Urban neighborhoods that were redlined by federal officials in the 1930s tended to have higher levels of harmful air pollution eight decades later, a new study has found, adding to a body of evidence that reveals how racist policies in the past have contributed to inequalities across the United States today.

In the wake of the Great Depression, when the federal government graded neighborhoods in hundreds of cities for real estate investment, Black and immigrant areas were typically outlined in red on maps to denote risky places to lend. Racial discrimination in housing was outlawed in 1968. But the redlining maps entrenched discriminatory practices whose effects reverberate nearly a century later.

To this day, historically redlined neighborhoods are more likely to have high populations of Black, Latino and Asian residents than areas that were favorably assessed at the time.

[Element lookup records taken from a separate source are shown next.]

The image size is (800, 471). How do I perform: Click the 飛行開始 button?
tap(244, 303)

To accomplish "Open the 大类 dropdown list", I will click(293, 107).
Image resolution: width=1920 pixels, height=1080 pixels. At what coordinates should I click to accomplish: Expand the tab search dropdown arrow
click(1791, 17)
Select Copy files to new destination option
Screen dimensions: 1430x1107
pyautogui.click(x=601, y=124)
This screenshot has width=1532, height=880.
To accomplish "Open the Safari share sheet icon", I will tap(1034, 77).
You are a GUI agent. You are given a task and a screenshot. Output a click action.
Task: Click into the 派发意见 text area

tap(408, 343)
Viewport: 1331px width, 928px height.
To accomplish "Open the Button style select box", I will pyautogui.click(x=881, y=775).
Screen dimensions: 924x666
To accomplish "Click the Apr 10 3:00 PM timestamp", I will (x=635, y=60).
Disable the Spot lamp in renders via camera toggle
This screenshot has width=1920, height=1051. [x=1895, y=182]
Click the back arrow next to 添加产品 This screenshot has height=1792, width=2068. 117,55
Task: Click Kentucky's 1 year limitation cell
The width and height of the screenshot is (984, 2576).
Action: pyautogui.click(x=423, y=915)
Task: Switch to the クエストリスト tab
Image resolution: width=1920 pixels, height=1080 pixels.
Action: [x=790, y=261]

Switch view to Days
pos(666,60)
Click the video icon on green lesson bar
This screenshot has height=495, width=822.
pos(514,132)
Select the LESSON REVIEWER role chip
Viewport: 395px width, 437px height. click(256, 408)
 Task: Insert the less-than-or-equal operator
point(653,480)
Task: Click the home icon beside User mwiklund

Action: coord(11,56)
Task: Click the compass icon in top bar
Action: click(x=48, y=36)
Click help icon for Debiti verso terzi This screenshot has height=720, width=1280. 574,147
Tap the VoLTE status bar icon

The neighborhoods within Berkeley and Oakland that were redlined sit on lower-lying land, closer to industry and bisected by major highways. People in those areas experience levels of nitrogen dioxide that are twice as high as in the areas that federal surveyors in the 1930s designated as “best,” or most favored for investment, according to the new pollution study.

Margaret Gordon has had decades of experience with these inequalities in West Oakland, a historically redlined neighborhood. Many children there suffer from asthma related to traffic and industrial pollution. Residents have long struggled to fend off development projects that make the air even worse.

“Those people don’t have the voting capacity, or the elected officials, or the money to hire the lawyers, to fight this,” said Ms. Gordon, co-director of the West Oakland Environmental Indicators Project, an advocacy group.

It’s a giant “duh, of course” but lots of people don’t want to talk about these things. They’d rather justify Maddie and Connor going to the GOOD schools based on something else other than race. But housing equals power and wealth in this society. Those who can keep these people out are going to do all they can to keep them around the sources of pollution, whether in 1952 or 2022. After all, we have HOME VALUES to worry about!